▶ Activity list
- a) Name every harm that the text on psilocybin says hallucinogens can cause users.
- b) In one to three sentences, explain why the text on psilocybin says research safety guidelines exclude people with severe psychiatric disorders.
- c) Carry on writing the text on psilocybin harms, starting right after its final sentence.

▶ Text segment
□ □ □ □ □

Harm associated with psilocybin is well-recognized, accepted, and serious. Hallucinogens can put users in physical danger, induce suicidal ideation, and trigger prolonged psychosis. More than one in ten users experience continued negative symptoms a full month after drug use. Research safety guidelines consider people with severe psychiatric disorders inappropriate for participation because adverse effects are so probable. In other words, even in the most highly controlled settings with greatest oversight by clinical experts, some patients’ safety is still in jeopardy.

Persisting symptoms were the problem in 2023 when a former Alaska Airlines pilot, traveling as a passenger in the cockpit of a commercial flight, tried to shut off the plane’s engines. The pilot, who had taken psilocybin 48 hours earlier, would have been eligible for legal use under Assemblywoman Paulin’s proposed bill. He struggled with depression, one of Paulin’s 56 “qualifying health conditions,” which include everything from PMS to some debatable diseases or conditions, plus a blanket qualifier for “any novel or emergent health condition not categorized in the Diagnostic and Statistical Manual of Mental Disorders or known physical health conditions.”

□ □ □ □ □

▶ Material provided
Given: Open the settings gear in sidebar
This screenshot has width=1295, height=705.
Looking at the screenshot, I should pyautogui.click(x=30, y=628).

□ □ □ □ □

▶ Answers for this exercise
- a)
- Physical danger
- Suicidal ideation
- Prolonged psychosis

- b) Research safety guidelines consider people with severe psychiatric disorders unsuitable for participation because adverse effects are so likely for them.

- c)
Drug legalization is never solely about marginal health benefits. Other effects on society must be weighed. Opioids are highly effective for medical uses, for example, but their effectiveness did not preclude a crisis that has killed at least half a million Americans since Oxycontin’s FDA approval in 1995. Many who advocated for marijuana legalization did so not because they were especially persuaded of its medical potential but for motives like racial justice and reducing incarceration. These won’t be compelling arguments for psilocybin, used primarily by white, college-educated men.

It’s also evident in retrospect that for advocates, full legalization for marijuana, not just for medical use, was the true endgame. Psilocybin advocates have a similar goal—they barely conceal their even more radical aim of getting all of society on psychoactive drugs. A board member of the psilocybin advocacy group New Yorkers for Mental Health Alternatives (NYMHA), who testified at last month’s assembly hearing, wrote an essay that begins: “How many of us psychedelic users can find some empathy for the idea of ‘putting it in the water supply?’ . . . for the underlying fantasy that, if enough people were initiated into the mysteries, we could save the world together.”

Many go about their advocacy with a cult-like fervor—not just for psilocybin use but for other, more radical policies. A second board member of NYMHA actually formed a church that “provides mystical experience using psilocybin as a sacrament.” The group’s secretary, who testified at the Assembly hearing, has fought to get rid of “punitive and ineffective sex offender registries.”

Psychedelic drug use was successfully suppressed in the decades after the 1960s, because LSD was both illegal and stigmatized. That has drastically changed in the past ten years. Overhyped health benefits and decriminalization efforts have produced a growing public perception that hallucinogens are low risk.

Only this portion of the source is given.